### What to work on:
Nothing but the lines from the one containing "This screenshot has width=1200, height=929." through the end of the entries below should appear in your answer, transcribed exactly; please drop the pictures.

### Data to use:
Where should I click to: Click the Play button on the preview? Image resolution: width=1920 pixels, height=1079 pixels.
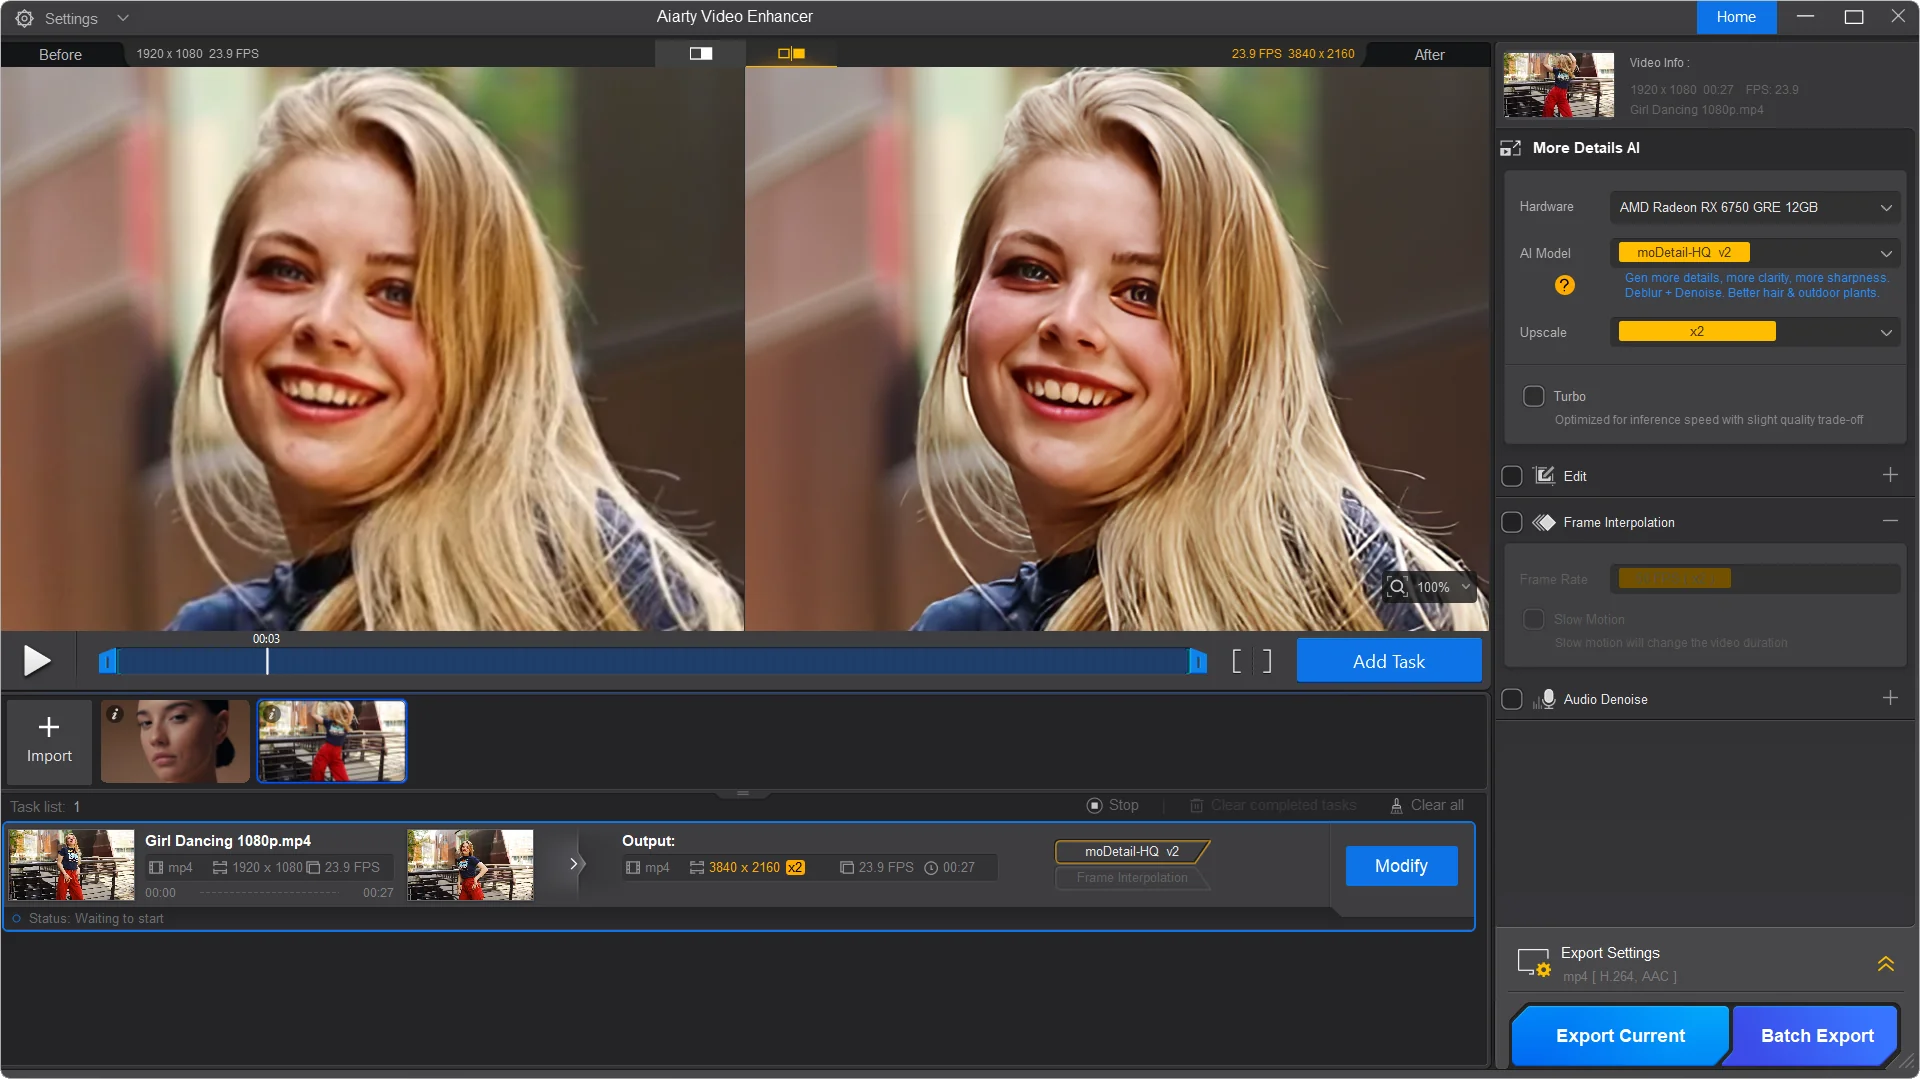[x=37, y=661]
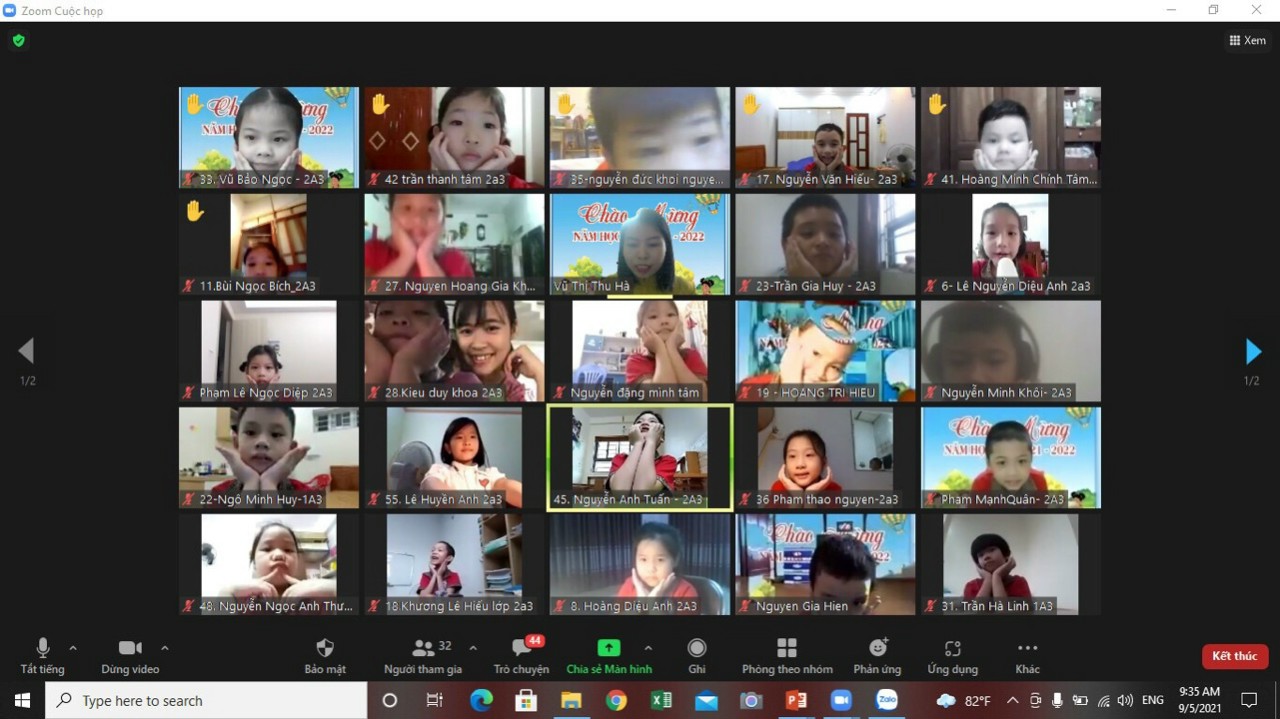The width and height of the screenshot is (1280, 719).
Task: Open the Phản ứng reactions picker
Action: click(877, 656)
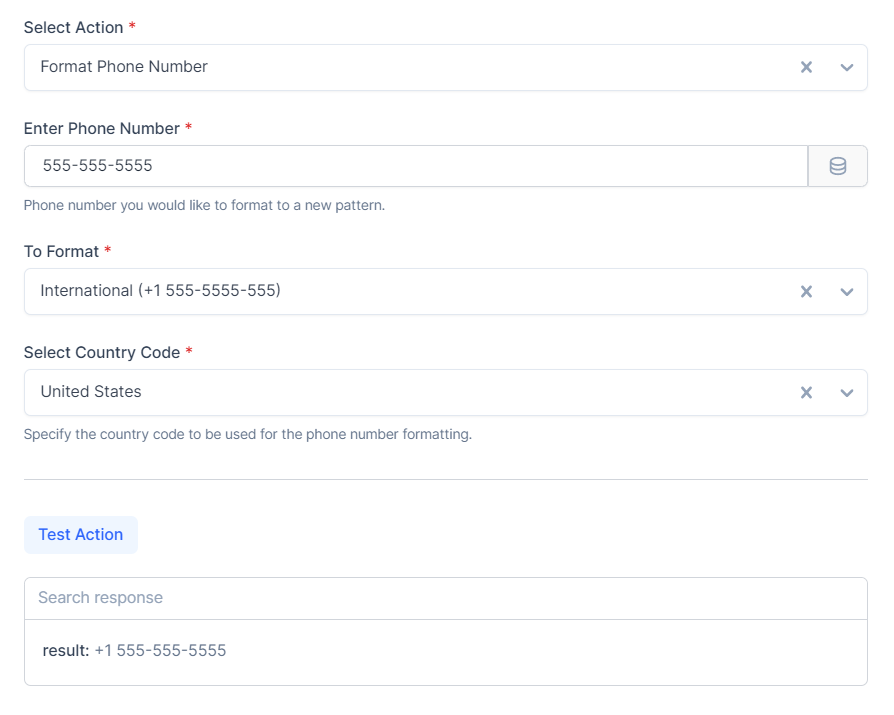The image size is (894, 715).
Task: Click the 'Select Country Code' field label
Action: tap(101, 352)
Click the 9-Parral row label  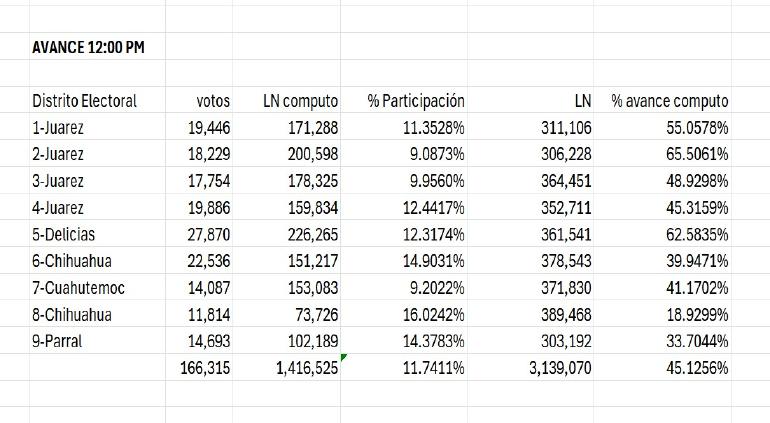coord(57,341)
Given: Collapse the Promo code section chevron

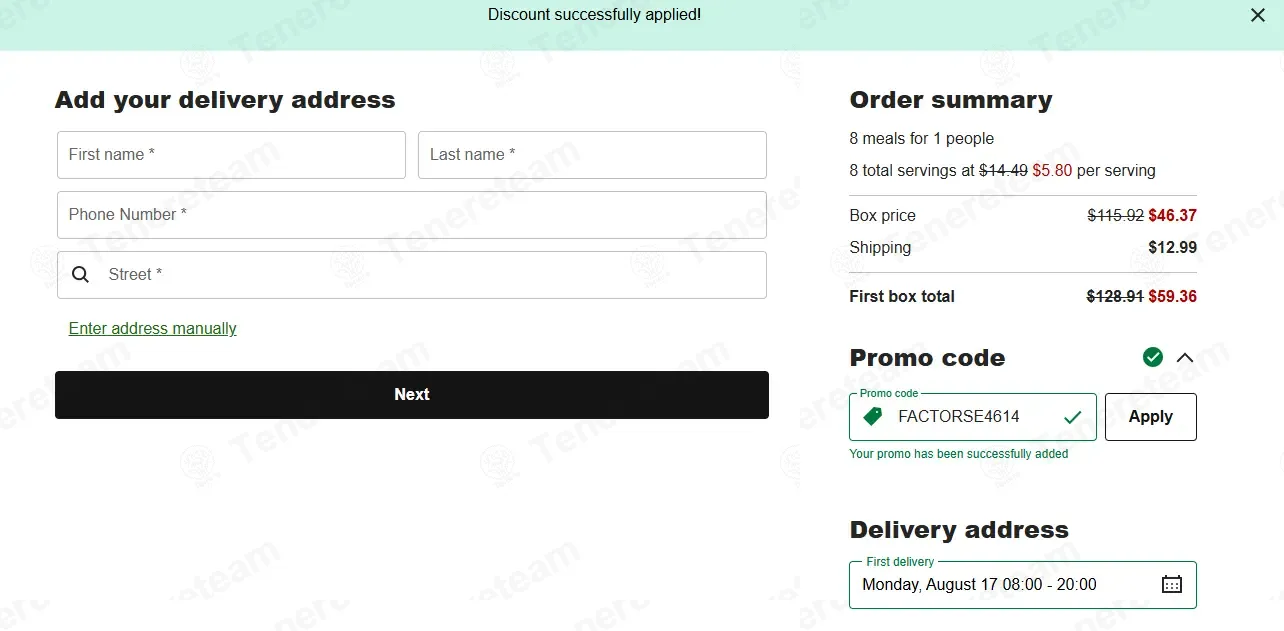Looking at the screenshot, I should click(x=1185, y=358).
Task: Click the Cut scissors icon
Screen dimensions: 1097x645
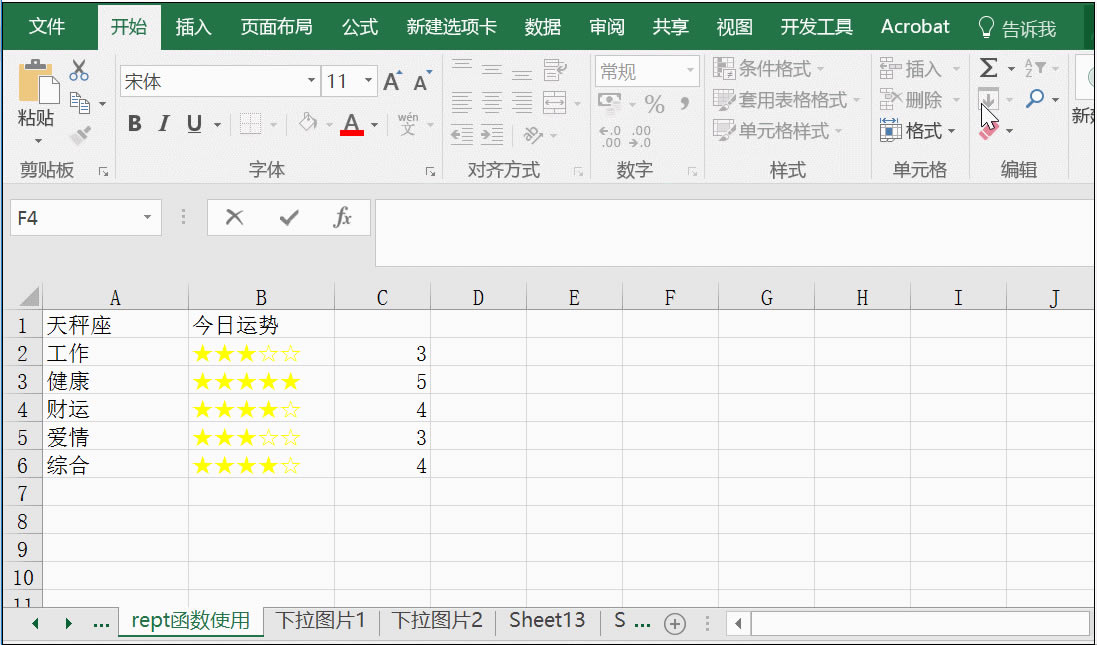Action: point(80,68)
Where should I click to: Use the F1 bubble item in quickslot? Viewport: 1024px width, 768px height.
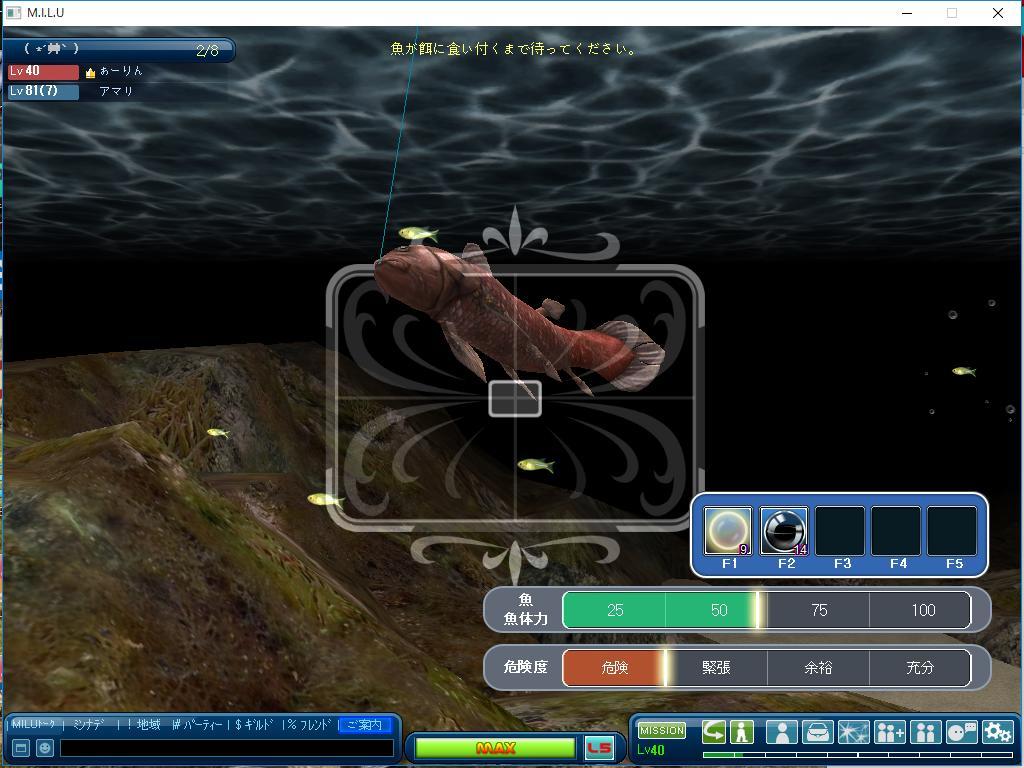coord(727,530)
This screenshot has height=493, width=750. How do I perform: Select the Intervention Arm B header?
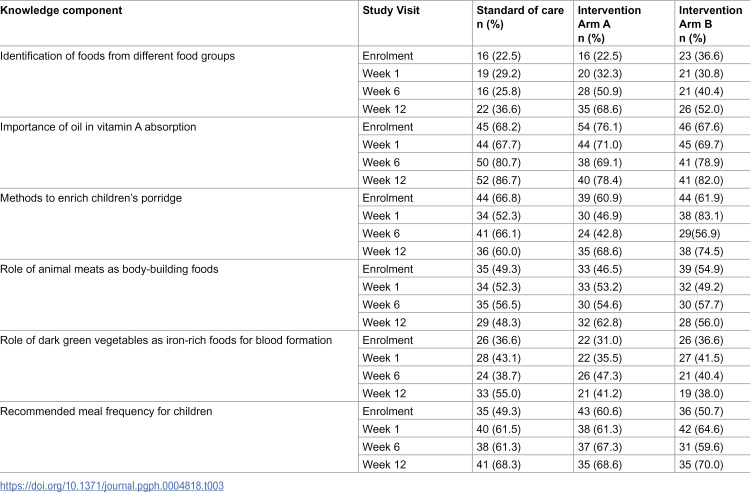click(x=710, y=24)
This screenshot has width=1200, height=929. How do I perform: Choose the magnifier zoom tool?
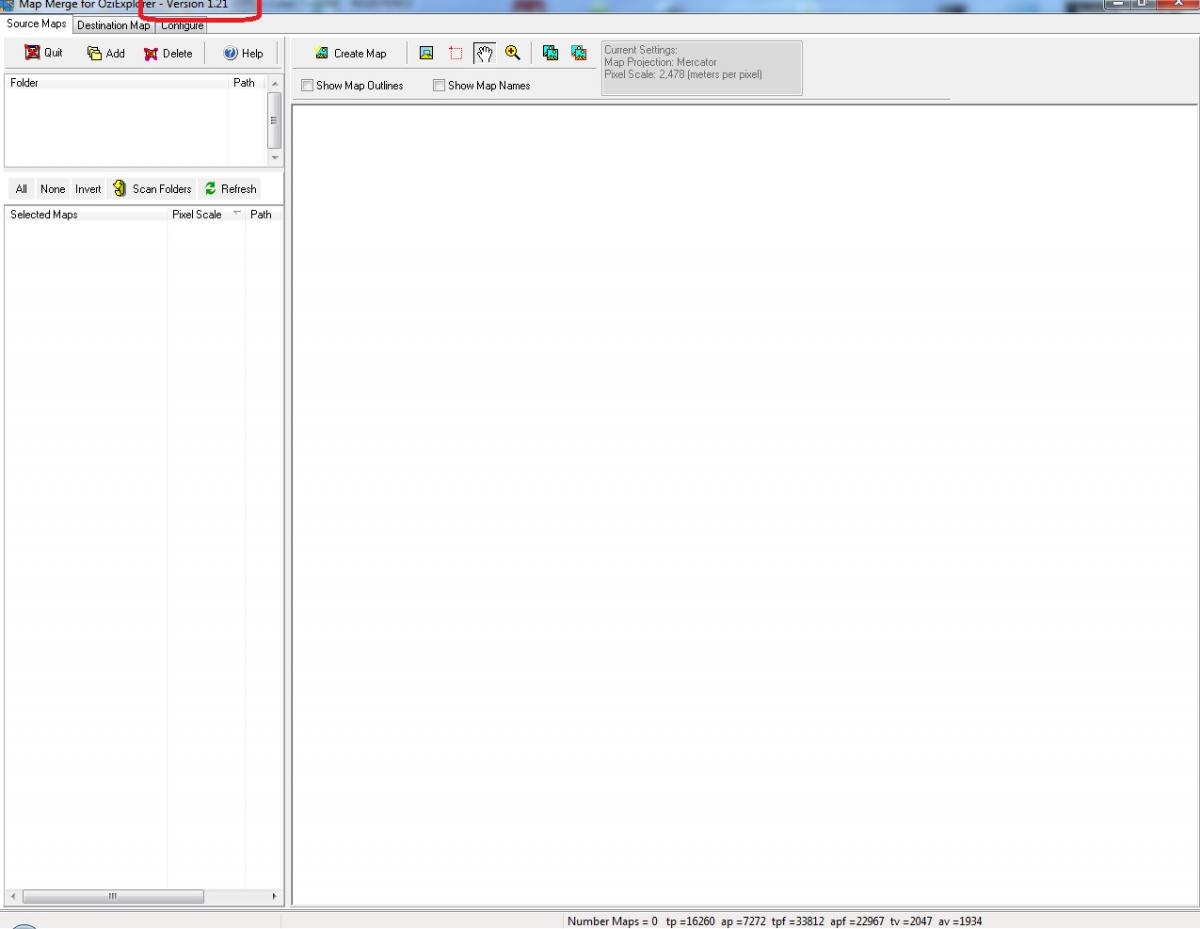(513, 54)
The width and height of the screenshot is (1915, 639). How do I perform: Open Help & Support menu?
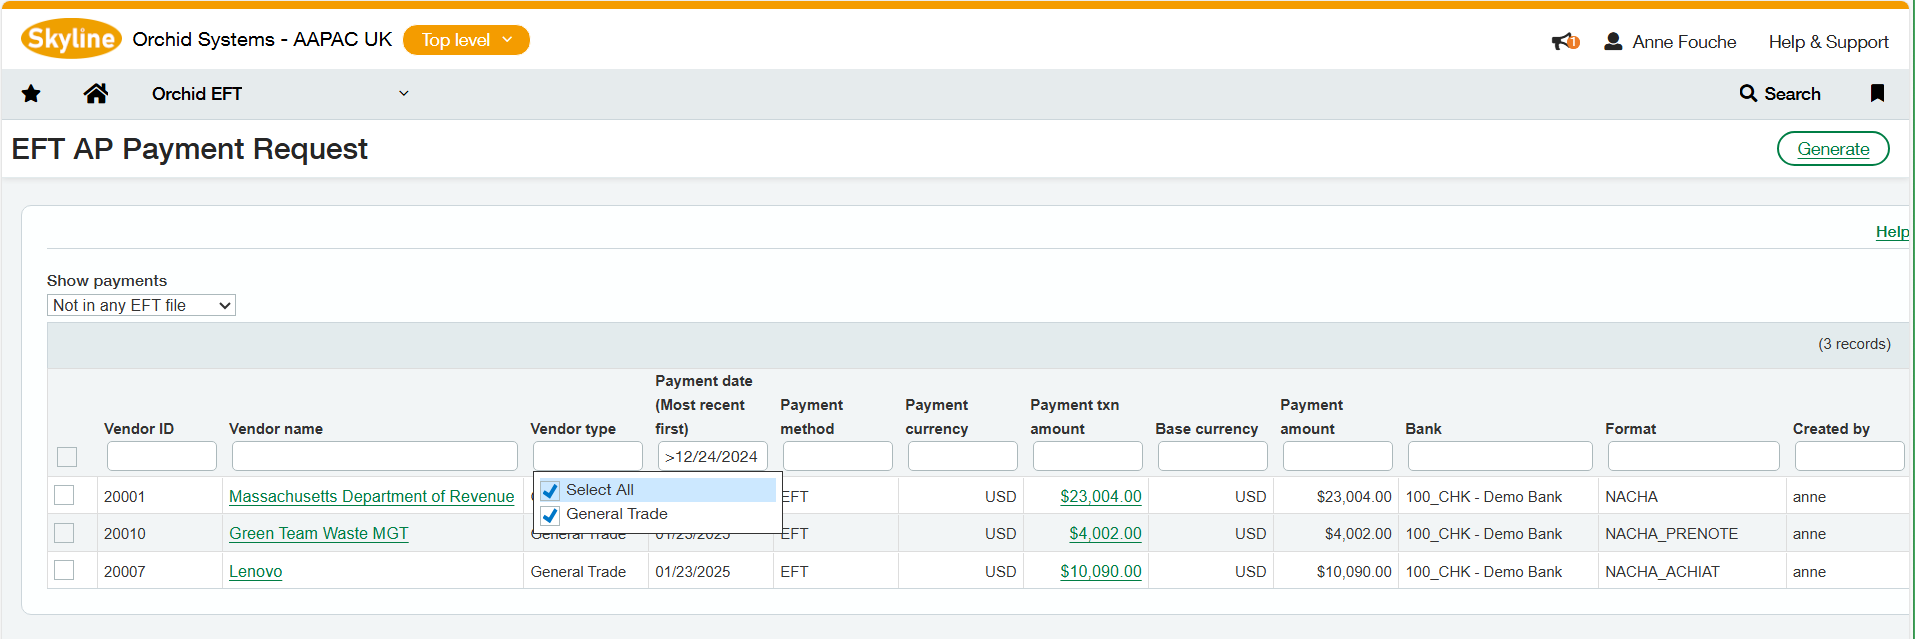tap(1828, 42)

### Solution below:
This screenshot has width=1200, height=929. How do I perform: Choose the magnifier zoom tool?
(513, 54)
The width and height of the screenshot is (1915, 639). How do I perform: Open Help & Support menu?
tap(1828, 42)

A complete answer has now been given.